- Task: For the records below, give the count of lines holding the word "agent" and nothing more.

- Record set:
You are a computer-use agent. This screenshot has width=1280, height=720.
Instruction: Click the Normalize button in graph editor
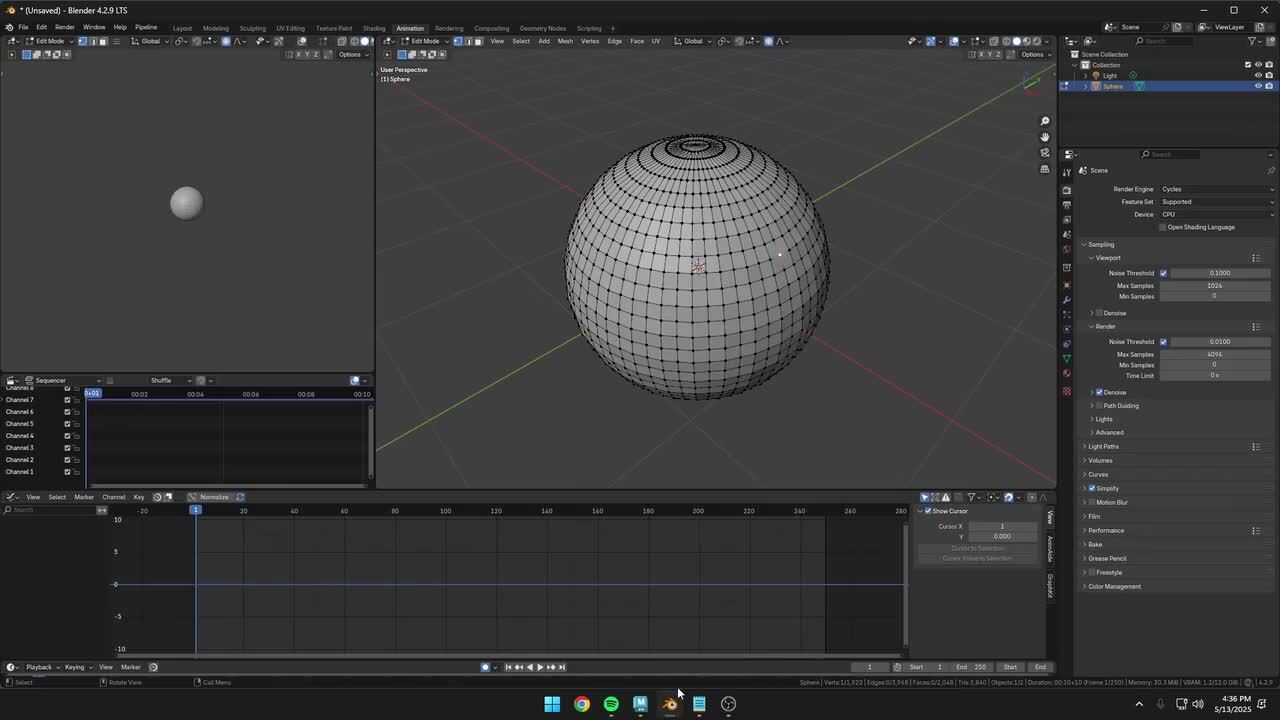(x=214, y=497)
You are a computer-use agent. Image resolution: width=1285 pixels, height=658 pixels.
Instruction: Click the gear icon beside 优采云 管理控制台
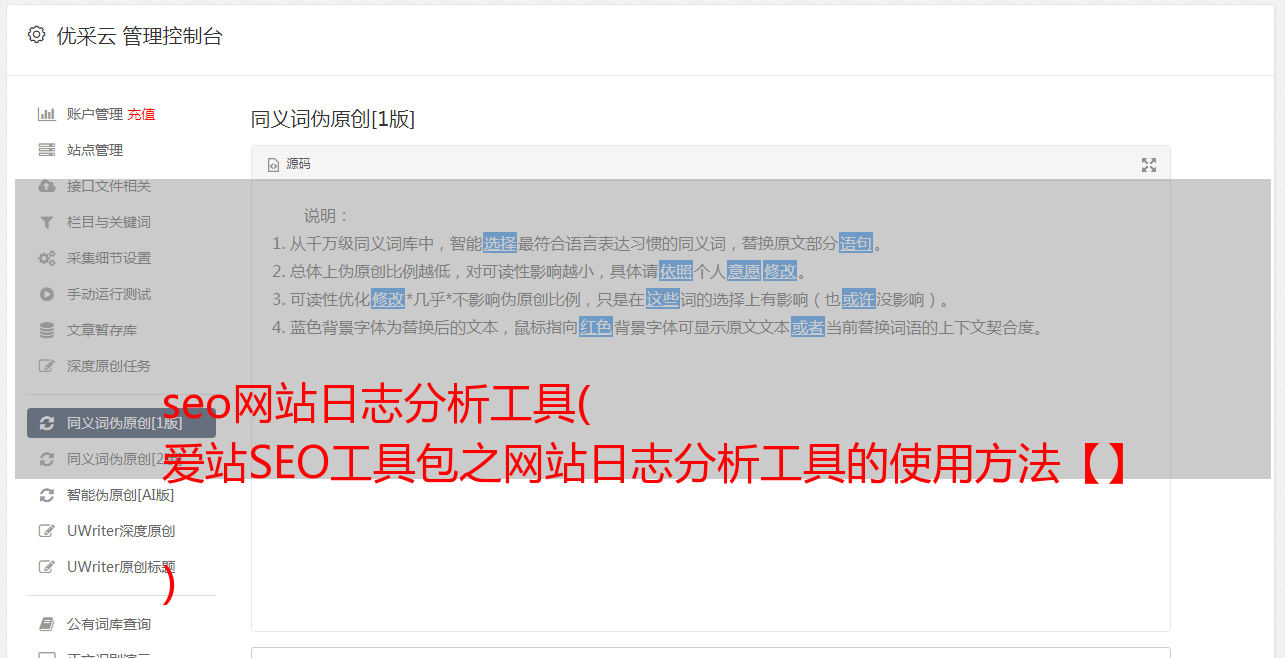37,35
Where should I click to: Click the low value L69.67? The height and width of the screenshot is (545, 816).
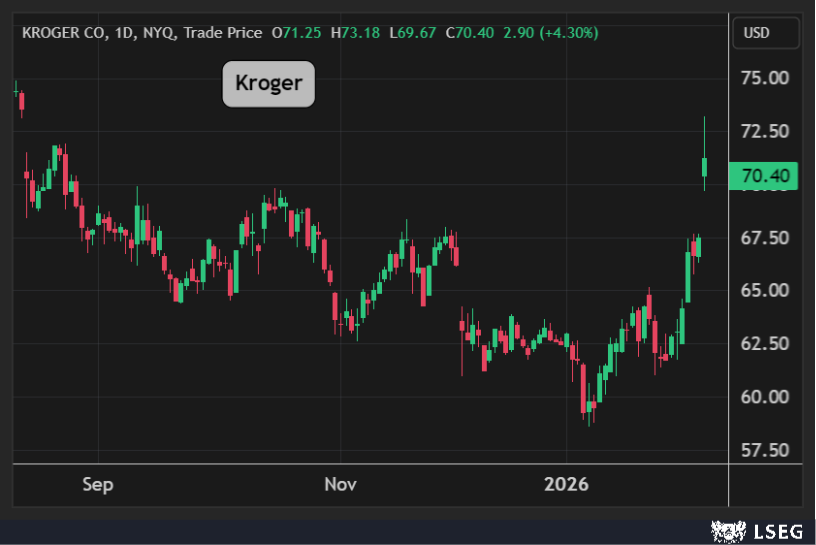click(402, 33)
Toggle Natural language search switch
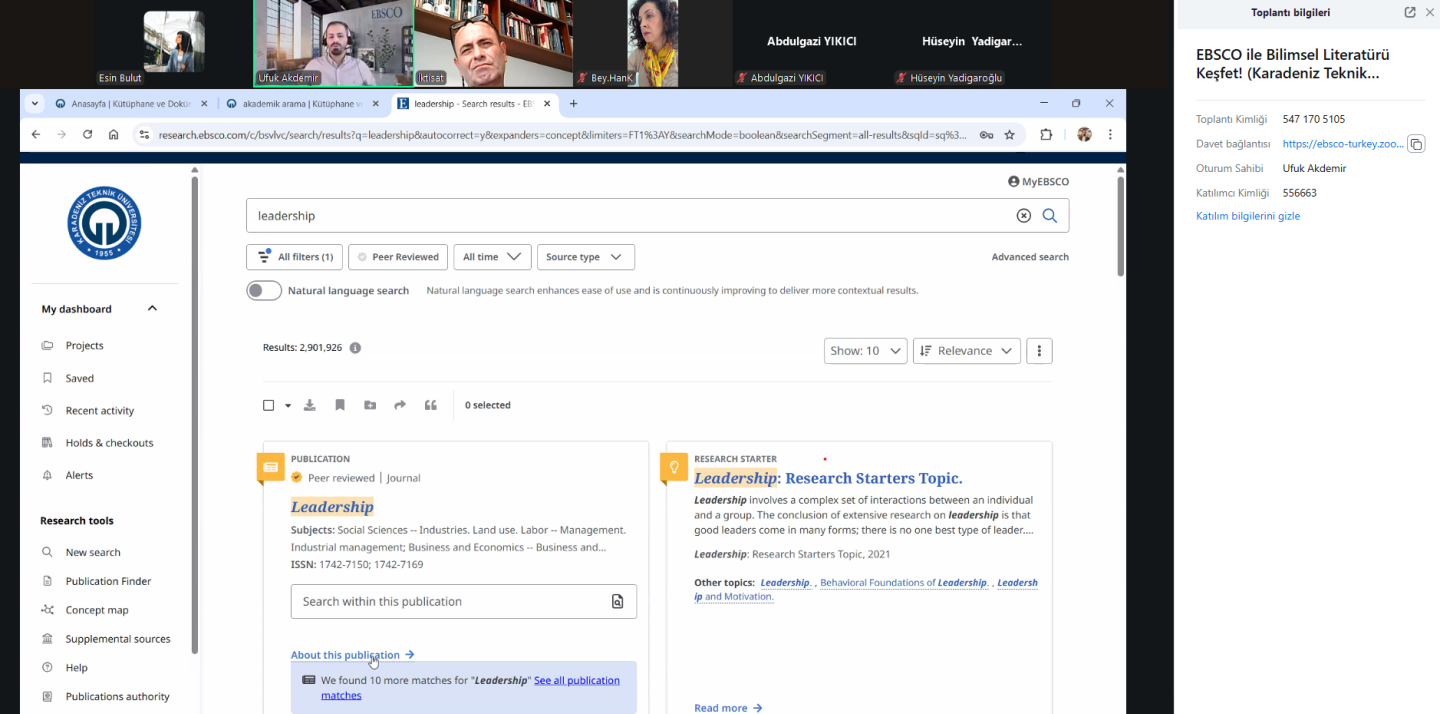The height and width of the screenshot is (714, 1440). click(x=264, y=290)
---
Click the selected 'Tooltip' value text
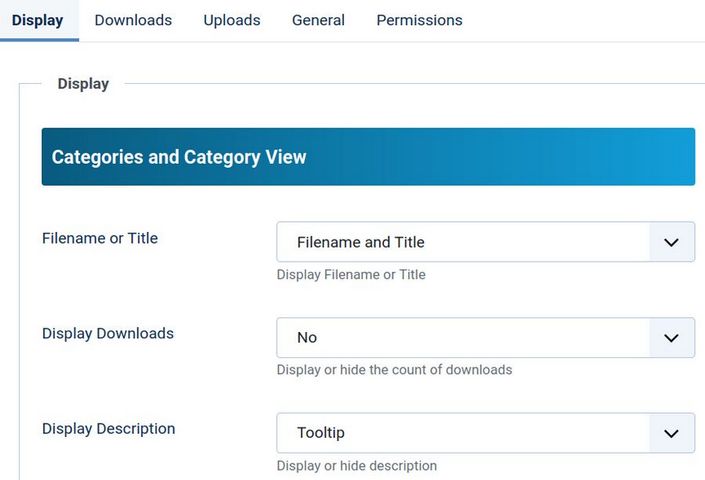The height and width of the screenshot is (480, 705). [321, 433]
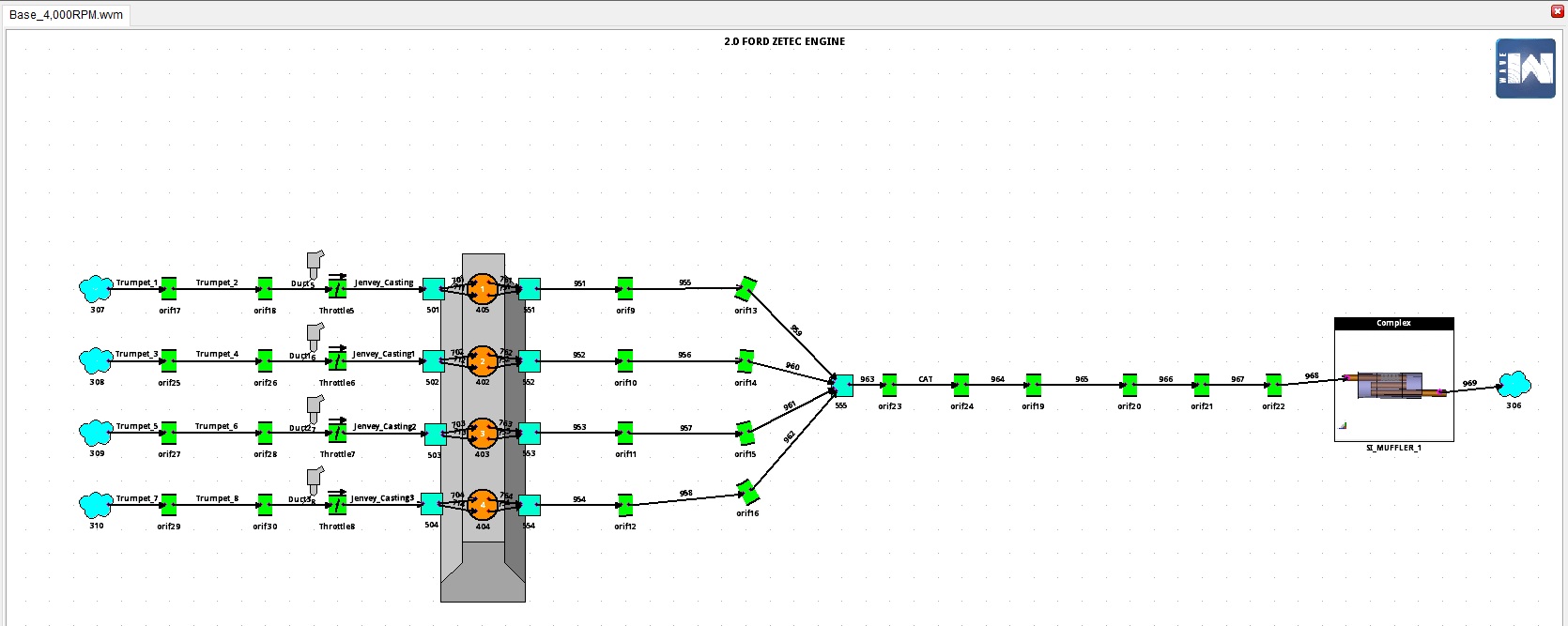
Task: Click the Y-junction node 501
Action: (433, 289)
---
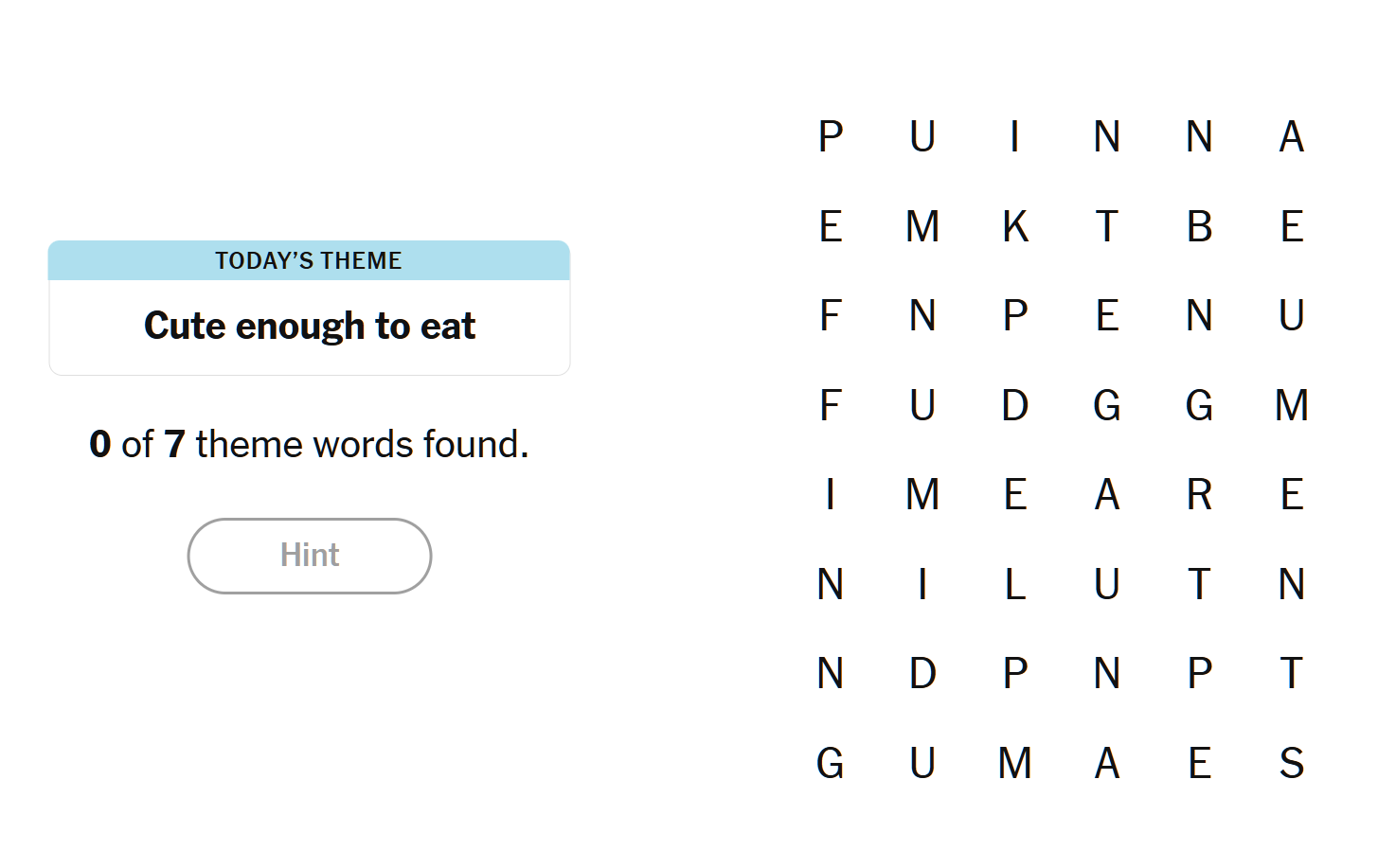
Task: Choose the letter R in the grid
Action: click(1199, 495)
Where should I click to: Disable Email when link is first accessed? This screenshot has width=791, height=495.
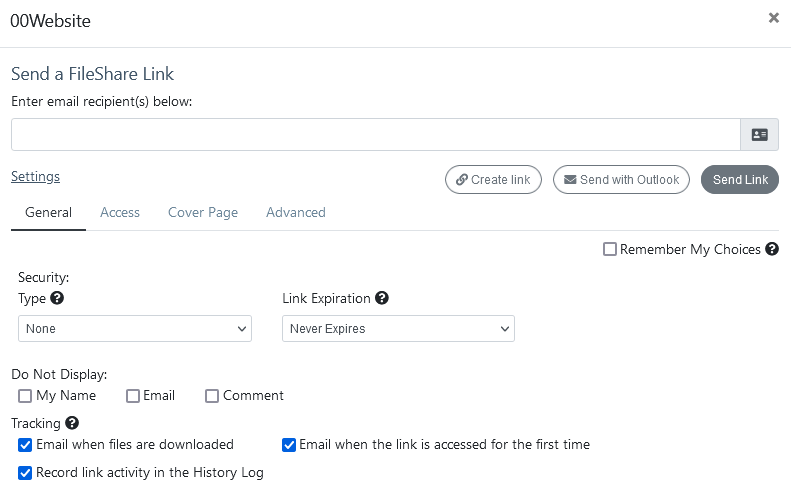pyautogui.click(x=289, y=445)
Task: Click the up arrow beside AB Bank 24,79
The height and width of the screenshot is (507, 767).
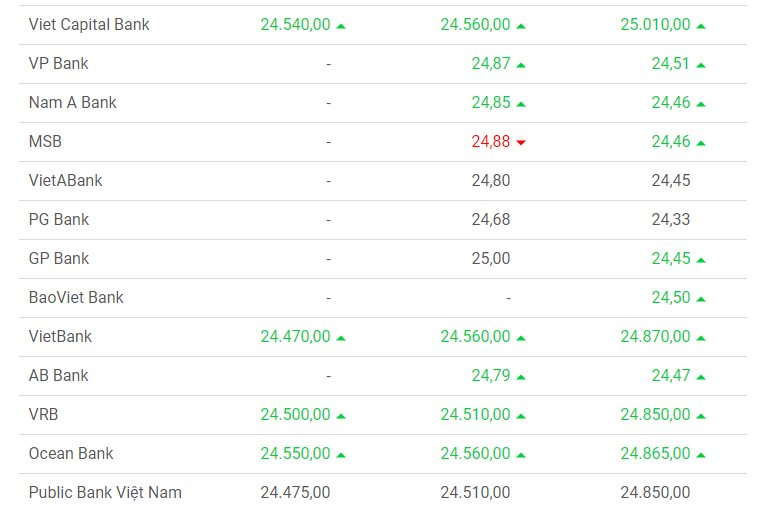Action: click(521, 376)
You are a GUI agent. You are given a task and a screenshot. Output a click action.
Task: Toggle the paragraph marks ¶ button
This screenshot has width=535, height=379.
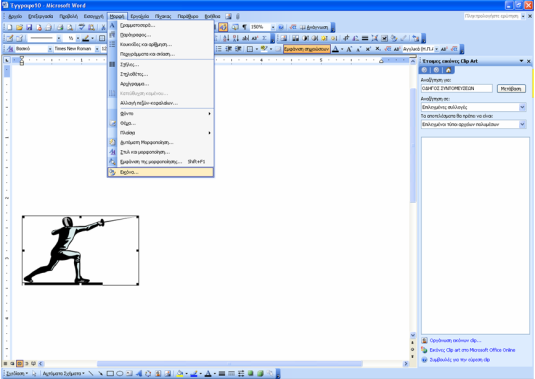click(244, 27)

- Expected answer: 3